Now nuclear power is used exclusively for energy generation (save for the occasional arsenal flaunting) and it is wildly efficient, yet doubly dangerous. Despite purportedly high standards, nuclear energy remains a volatile resource on a fragile planet. That turbulence hit home in the Great Lakes region earlier this year, though with very little media buzz.
Palisades Nuclear Plant, owned by Entergy and located in Covert Township, has been leaking a gallon of radiation a day into Lake Michigan for the last year. That was until early May, when the leak was found to be larger than previously expected. It turns out 80 gallons leaked in one day, twice the Nuclear Regulatory Commission’s cap of 38 gallons per day for that site.

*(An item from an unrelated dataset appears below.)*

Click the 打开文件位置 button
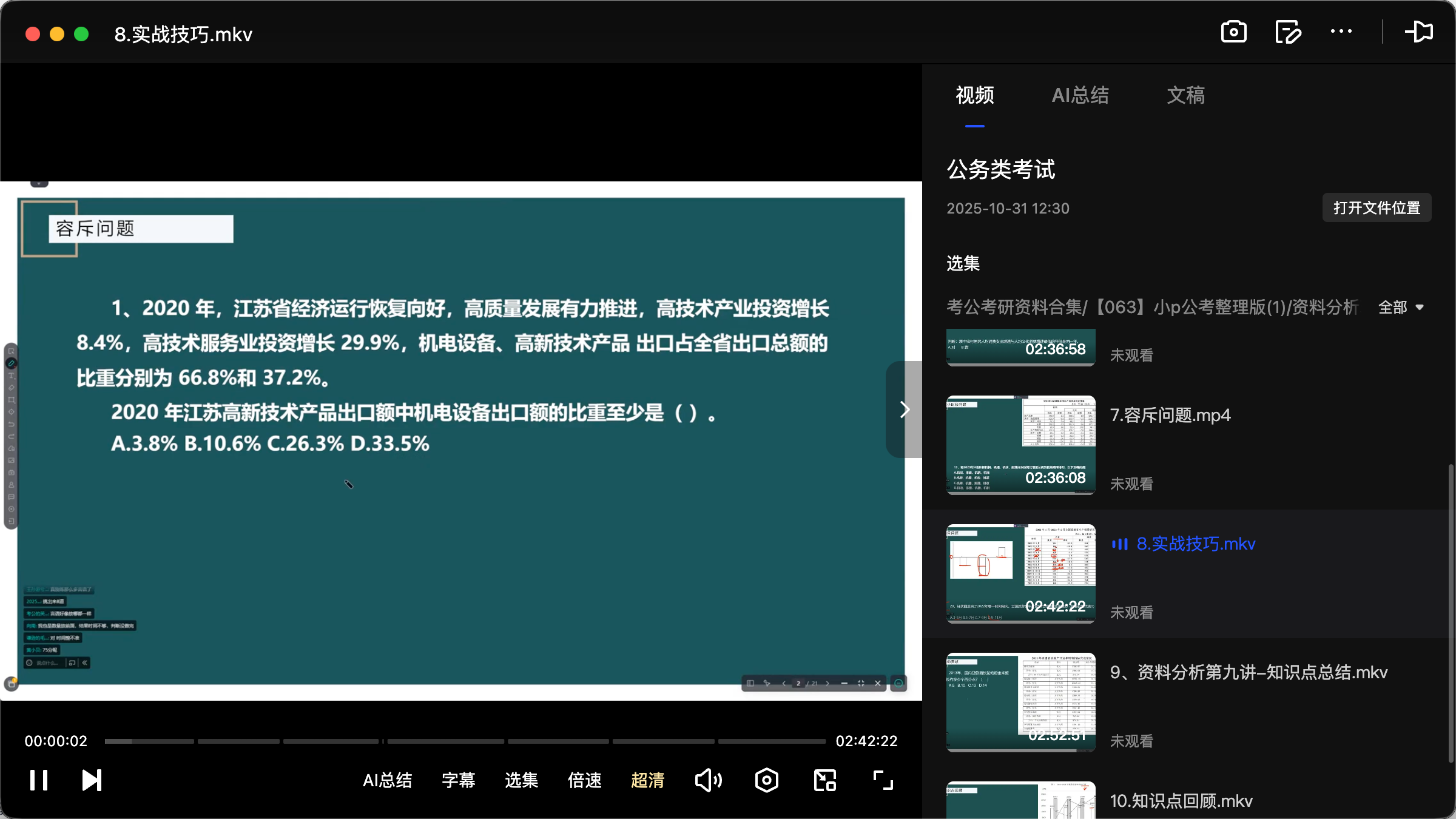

Palisades had shut down in summer 2012 to repair a tank leak. The leak was quickly patched and the situation appeared remedied, until radioactive water began gushing from the tank. While 80 gallons may not seem like much, radiation is nothing to joke about. The impacts are typically widespread and difficult to predict. Thankfully, atop the annual monitoring that the Nuclear Regulatory Commission issues, they prescribed an additional 1,000 hours of monitoring this year, and for good reason.
Not too shockingly, Entergy seems eager to cut costs and maximize profit. According to the Detroit Free Press, Palisades has shut down nine times since 2011 to repair issues that may or may not have been preventable. This fact is telling on two ends. On the one hand, it shows at least a concern for mitigating problems subject to arise. On the other, it shows an inability to predict, and thus prevent, those very problems.
Understandable enough—they’re human too. However, if incapacity is defense for environmental degradation, then the cap of that logic means that a sincere “Sorry! We ain’t omnipotent.” could serve as defense in any disaster that may arise. That’s simply insufficient for the present and the future.
If the temptation of maximum profit exists insatiable for decision-makers, the requisite of safety cannot take precedence when enormous costs are mandatory for even minimal production.
And we’re talking about heavy carcinogens here.
The string of disease arising from industrial negligence is exacerbated by the near inability to seek justice for those wounds. Businesses of this stature are protected by policy (which is often approved by legislatures who happened to receive campaign donations from these very industries) and their teams of attorneys whom the majority of us cannot afford.
So what’s a college student to do?
We live in a democratic republic. That means that we do have some sway in setting policy. We can influence lawmakers to better perform their jobs, if we only choose to collectively. One whiny college student can’t do it. Many angry citizens can.
Saying that radiation in the world’s largest bodies of freshwater just isn’t right doesn’t have the effect of demanding that it is unacceptable.
An adamant, angry public body can achieve remarkable change, but it must intend to first.